● What to do
Repeat verbatim the lines of the data below, beginning with the line containing "View the accepted" and continuing to the end.

(Dataset entries)
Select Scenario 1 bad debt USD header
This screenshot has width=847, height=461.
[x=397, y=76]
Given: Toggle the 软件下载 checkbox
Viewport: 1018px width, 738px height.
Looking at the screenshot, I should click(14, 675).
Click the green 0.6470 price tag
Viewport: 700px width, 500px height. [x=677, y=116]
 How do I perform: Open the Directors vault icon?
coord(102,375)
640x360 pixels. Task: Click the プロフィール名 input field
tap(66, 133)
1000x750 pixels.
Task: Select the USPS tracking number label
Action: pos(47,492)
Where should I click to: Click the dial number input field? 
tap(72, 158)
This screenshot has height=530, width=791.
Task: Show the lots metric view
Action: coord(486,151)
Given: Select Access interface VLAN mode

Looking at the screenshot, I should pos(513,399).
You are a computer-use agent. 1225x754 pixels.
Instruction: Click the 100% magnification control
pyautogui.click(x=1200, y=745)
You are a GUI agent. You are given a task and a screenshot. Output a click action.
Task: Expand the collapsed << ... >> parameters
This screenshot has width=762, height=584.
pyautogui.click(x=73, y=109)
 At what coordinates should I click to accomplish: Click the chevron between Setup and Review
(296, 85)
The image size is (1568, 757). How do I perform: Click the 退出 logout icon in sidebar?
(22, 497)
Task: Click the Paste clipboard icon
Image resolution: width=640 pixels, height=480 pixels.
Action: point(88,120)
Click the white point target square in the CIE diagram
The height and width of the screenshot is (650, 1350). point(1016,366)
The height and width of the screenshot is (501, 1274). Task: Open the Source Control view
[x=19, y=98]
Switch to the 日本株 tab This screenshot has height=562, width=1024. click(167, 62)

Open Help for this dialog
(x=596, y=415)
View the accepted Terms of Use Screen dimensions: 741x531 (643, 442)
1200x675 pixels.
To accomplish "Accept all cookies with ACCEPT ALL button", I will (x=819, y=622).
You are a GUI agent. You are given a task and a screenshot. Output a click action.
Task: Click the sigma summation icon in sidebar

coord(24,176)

● Written reply
View the accepted Terms of Use Screen dimensions: 741x531 (643, 442)
1200x675 pixels.
To accomplish "Accept all cookies with ACCEPT ALL button", I will (x=819, y=622).
You are a GUI agent. You are given a task and a screenshot. Output a click action.
Task: Click the sigma summation icon in sidebar

coord(24,176)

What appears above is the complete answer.